This is pretty much what I have always suspected.

As is so often the case, Mark Twain had some amusing thoughts on what he termed The Awful German Language:

Now here is a sentence from a popular and excellent German novel -- which has a slight parenthesis in it. I will make a perfectly literal translation, and throw in the parenthesis-marks and some hyphens for the assistance of the reader -- though in the original there are no parenthesismarks or hyphens, and the reader is left to flounder through to the remote verb the best way he can:

"But when he, upon the street, the (in-satin-and-silk-covered-now-very-unconstrained-after-the-newest-fashioned-dressed) government counselor's wife met," etc., etc. [1]

1. Wenn er aber auf der Strasse der in Sammt und Seide gehüllten jetzt sehr ungenirt nach der neusten Mode gekleideten Regierungsräthin begegnet.

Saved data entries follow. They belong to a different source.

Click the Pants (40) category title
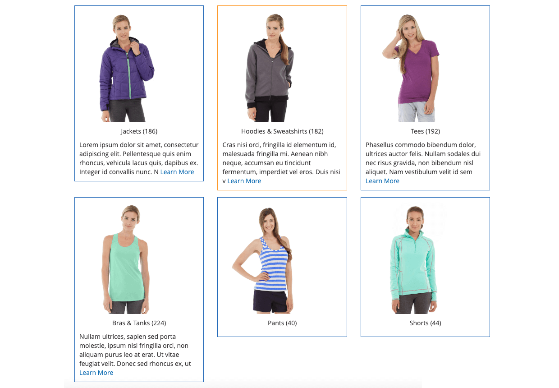The image size is (559, 388). tap(282, 323)
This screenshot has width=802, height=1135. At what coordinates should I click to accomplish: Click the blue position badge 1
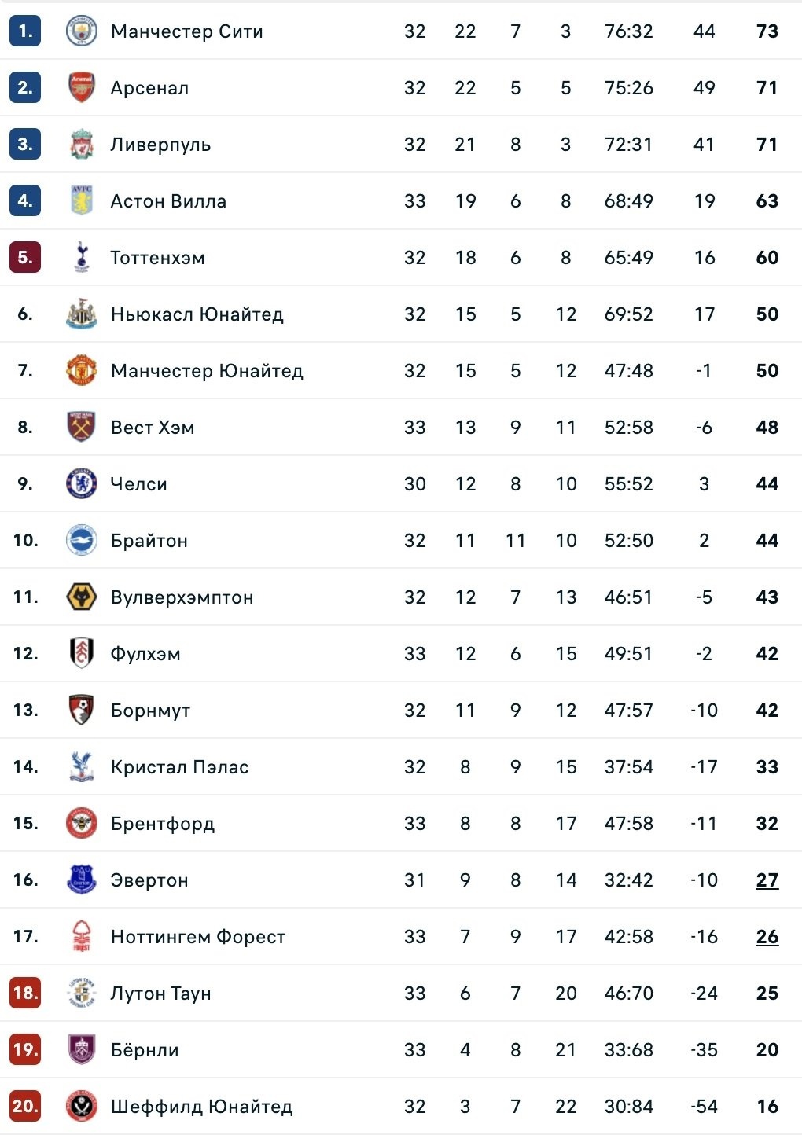tap(25, 31)
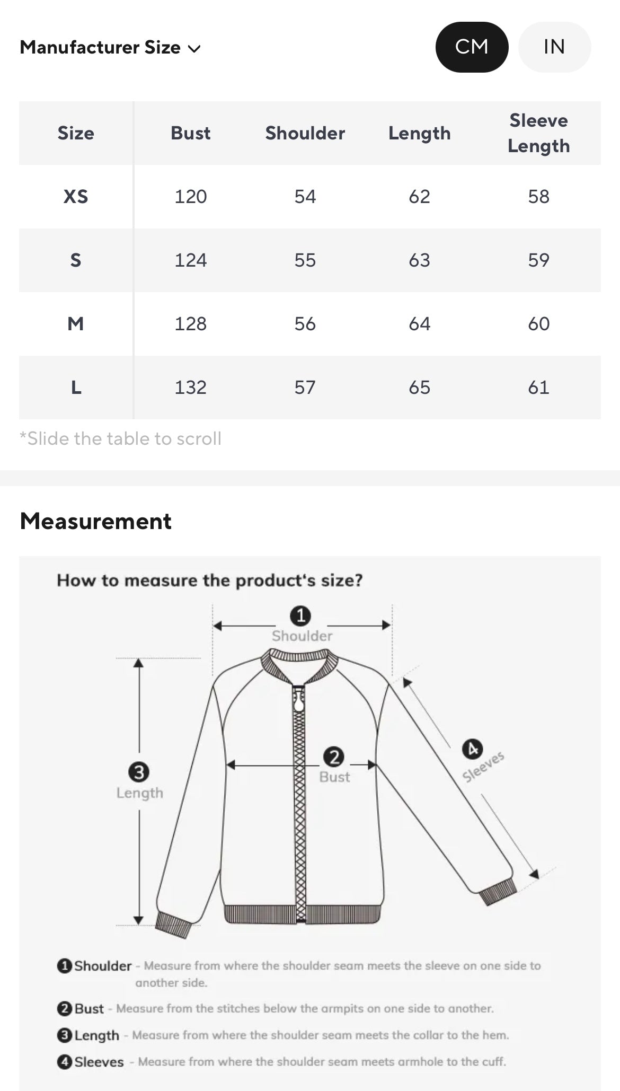Viewport: 620px width, 1091px height.
Task: Open the Manufacturer Size dropdown
Action: pos(110,48)
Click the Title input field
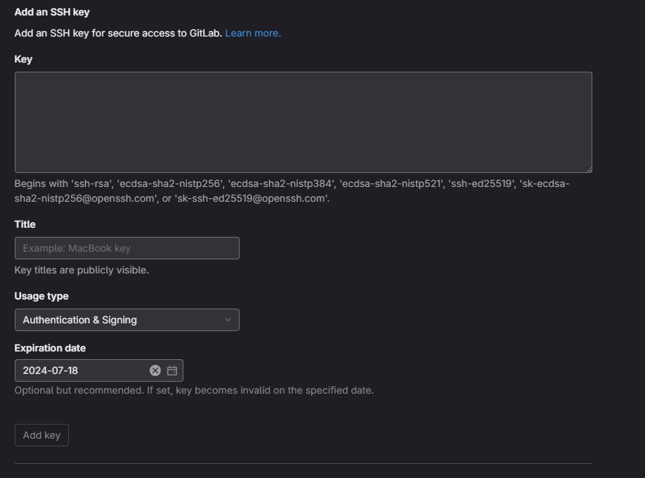Image resolution: width=645 pixels, height=478 pixels. coord(126,248)
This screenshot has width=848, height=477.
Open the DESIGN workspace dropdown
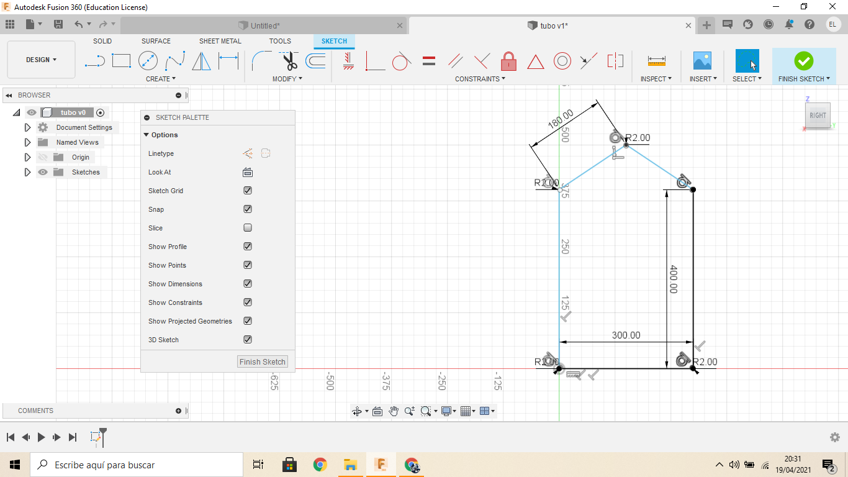(x=41, y=60)
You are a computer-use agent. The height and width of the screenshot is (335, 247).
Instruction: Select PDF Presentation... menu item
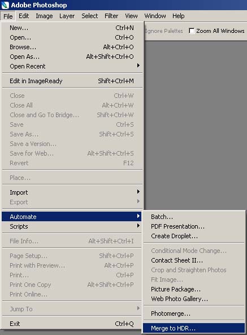click(x=194, y=226)
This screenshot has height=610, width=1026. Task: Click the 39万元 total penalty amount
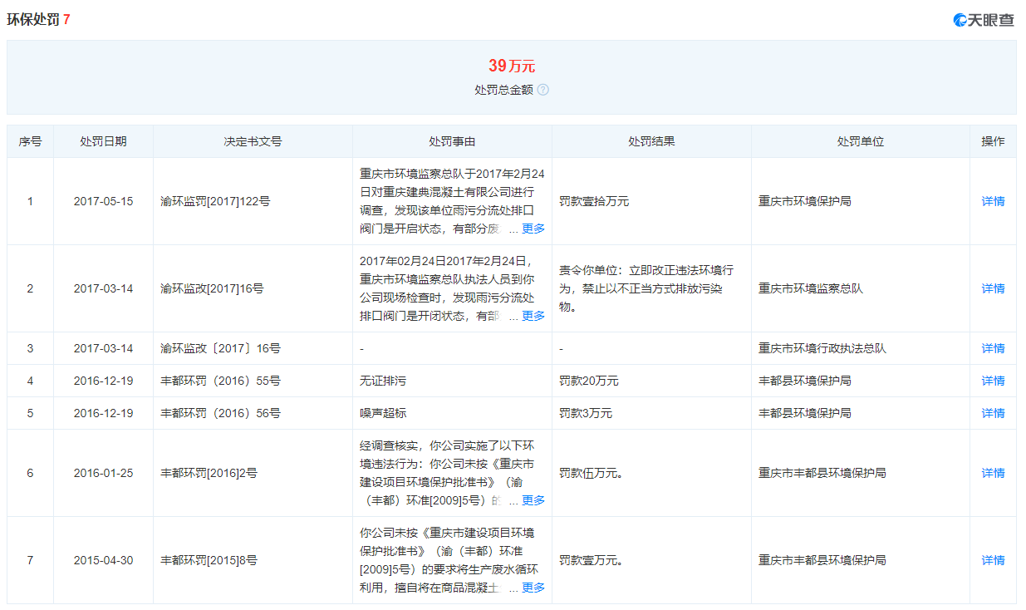point(511,66)
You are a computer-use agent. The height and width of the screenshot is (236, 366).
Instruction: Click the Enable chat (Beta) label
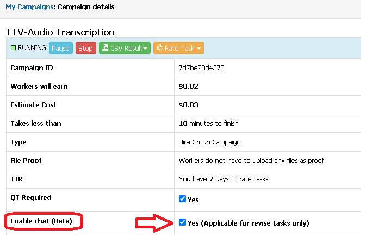pos(41,221)
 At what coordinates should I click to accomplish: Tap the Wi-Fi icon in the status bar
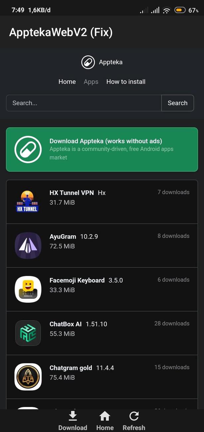point(166,10)
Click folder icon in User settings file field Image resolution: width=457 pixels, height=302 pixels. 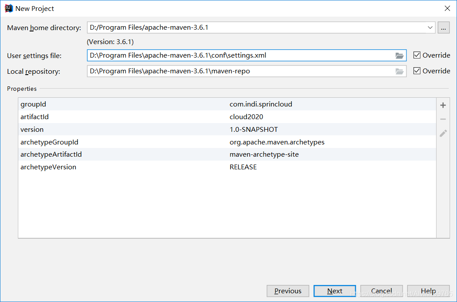coord(399,55)
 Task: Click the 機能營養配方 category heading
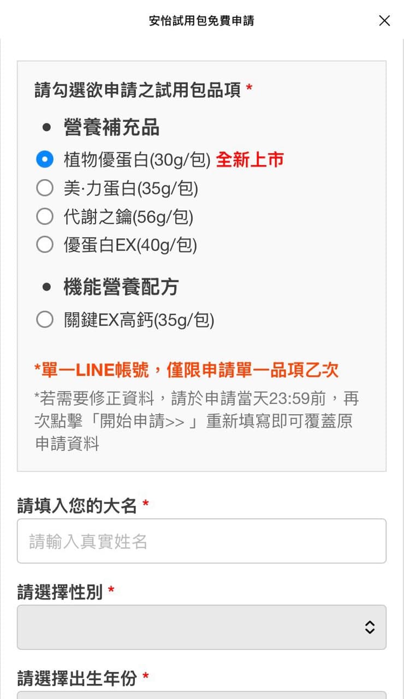click(121, 287)
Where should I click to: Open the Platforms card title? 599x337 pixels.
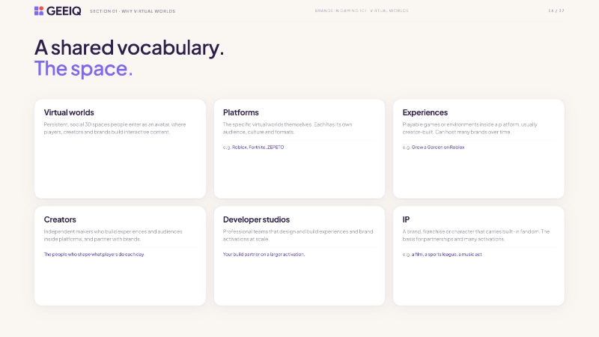pos(240,112)
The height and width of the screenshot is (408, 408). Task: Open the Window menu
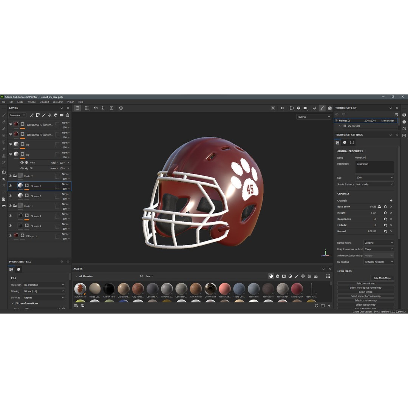click(32, 102)
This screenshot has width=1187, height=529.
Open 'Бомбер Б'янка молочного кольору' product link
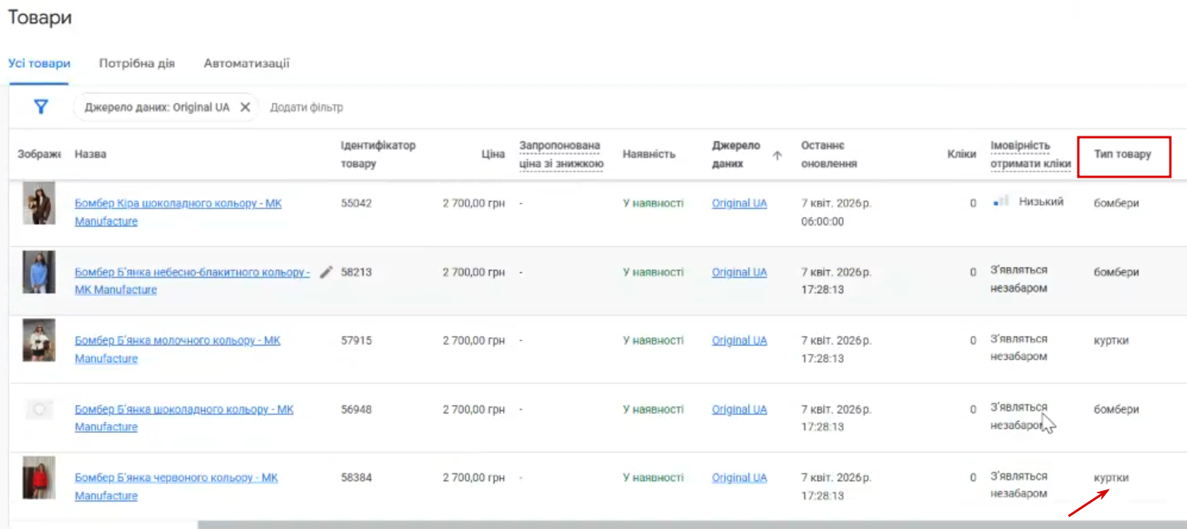tap(177, 341)
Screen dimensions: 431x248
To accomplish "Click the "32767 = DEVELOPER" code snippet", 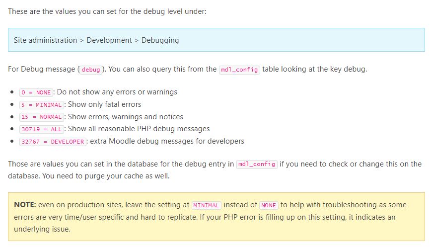I will coord(52,142).
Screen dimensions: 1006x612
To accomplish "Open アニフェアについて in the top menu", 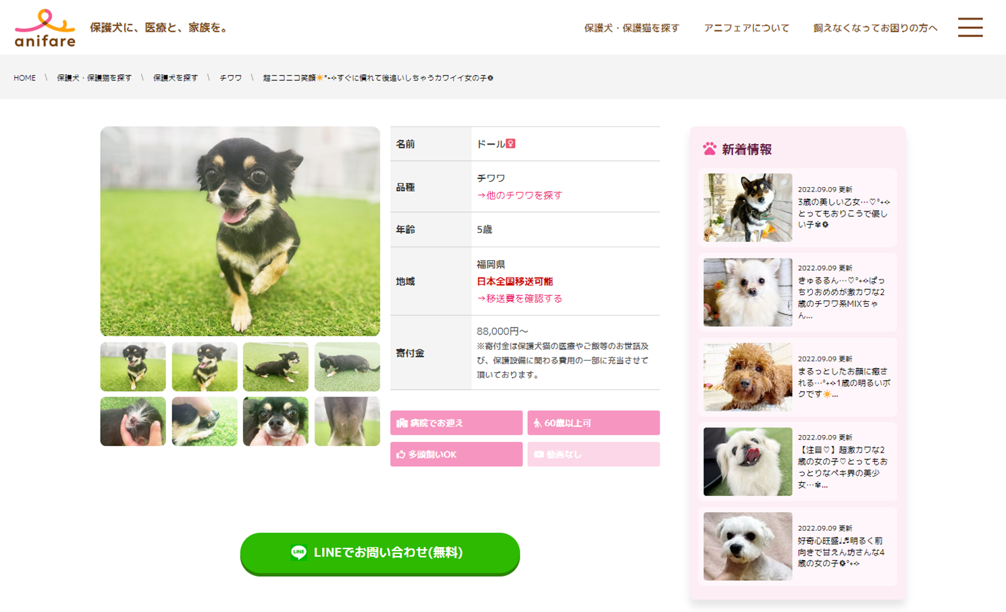I will click(746, 28).
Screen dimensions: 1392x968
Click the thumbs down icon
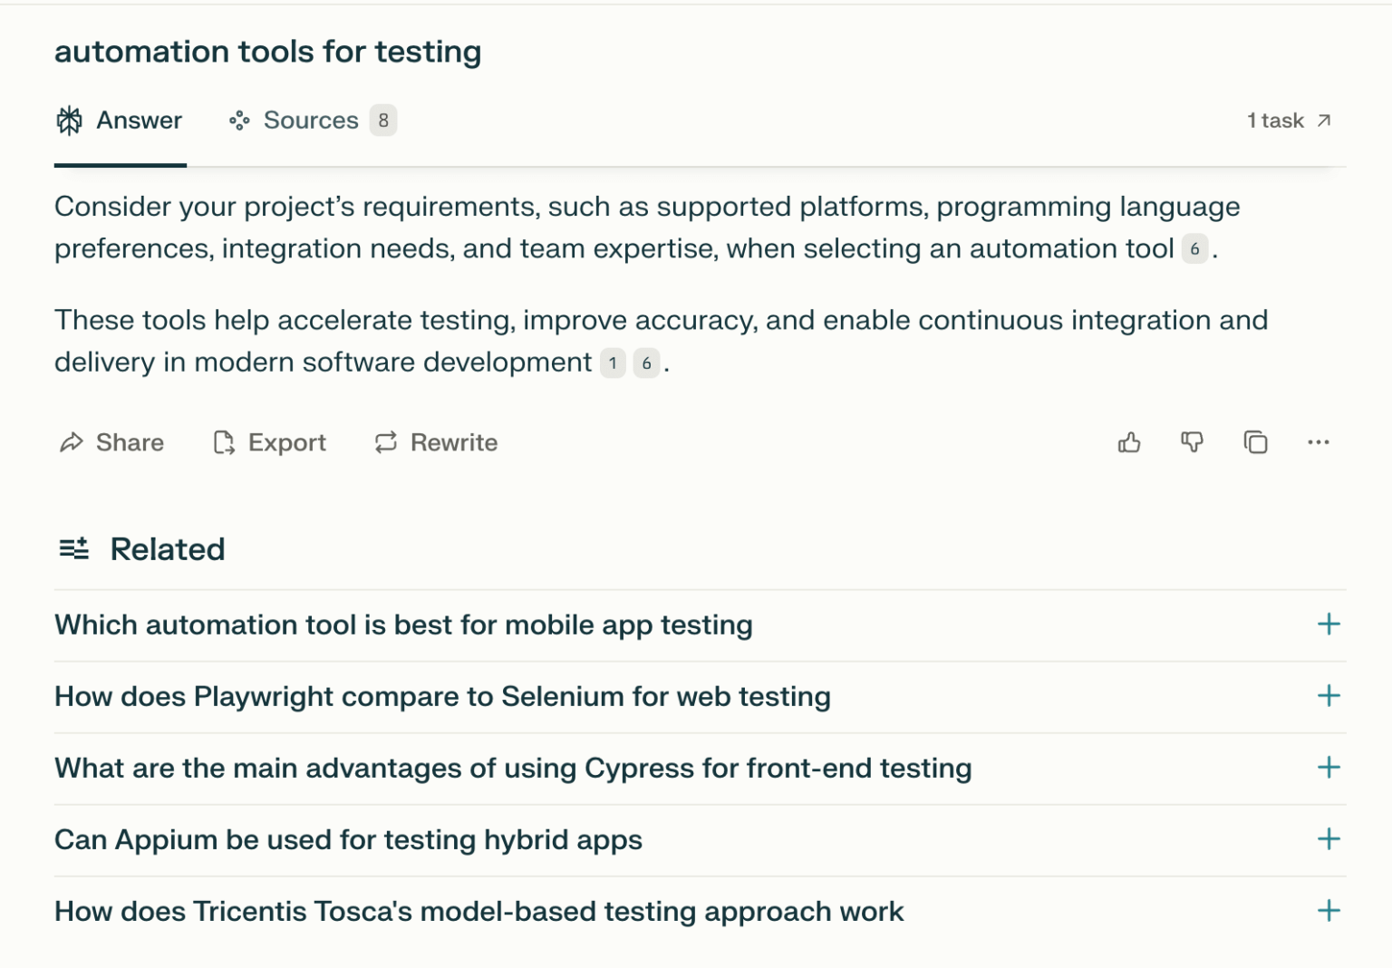click(1192, 442)
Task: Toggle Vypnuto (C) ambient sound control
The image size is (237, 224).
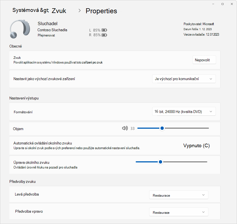Action: (x=196, y=146)
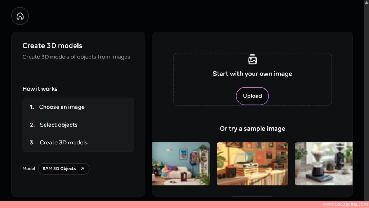Click the arrow icon in SAM 3D Objects
Viewport: 369px width, 208px height.
pyautogui.click(x=82, y=169)
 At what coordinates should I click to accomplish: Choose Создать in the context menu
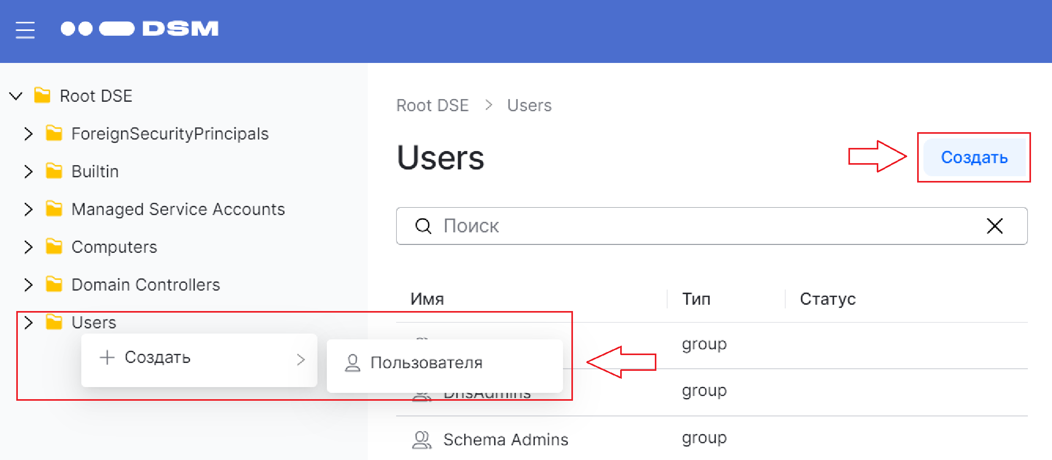[x=157, y=358]
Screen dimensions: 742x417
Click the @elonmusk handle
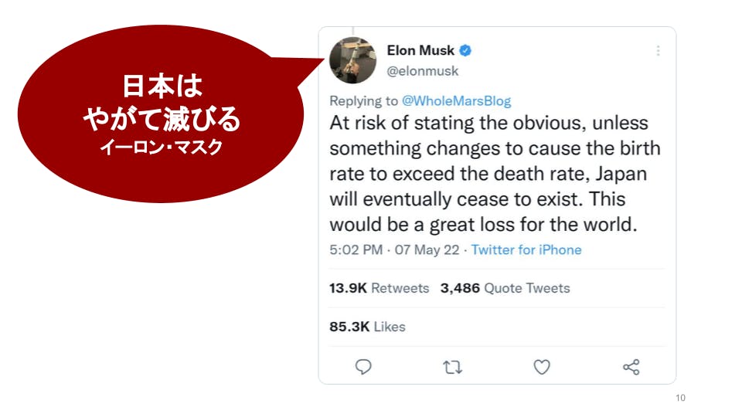coord(423,71)
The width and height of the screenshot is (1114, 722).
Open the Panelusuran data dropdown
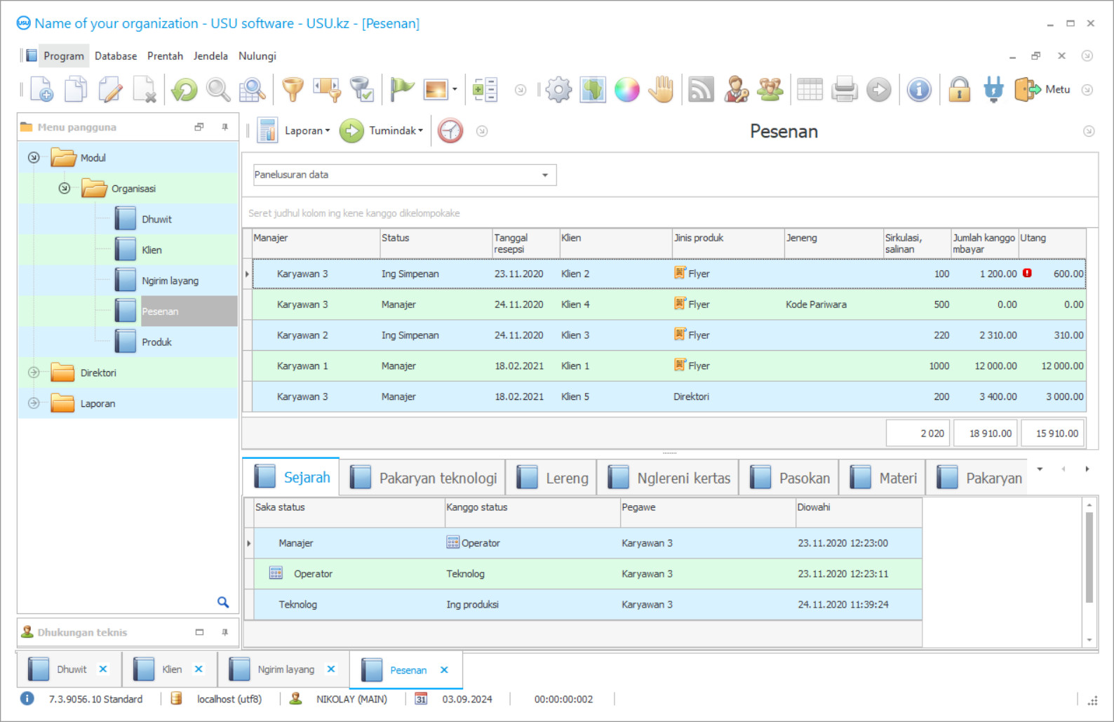tap(544, 175)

That is from The Old Mamselle's Secret, by Mrs. Marlitt. And that sentence is constructed upon the most approved German model. You observe how far that verb is from the reader's base of operations; well, in a German newspaper they put their verb away over on the next page; and I have heard that sometimes after stringing along the exciting preliminaries and parentheses for a column or two, they get in a hurry and have to go to press without getting to the verb at all. Of course, then, the reader is left in a very exhausted and ignorant state.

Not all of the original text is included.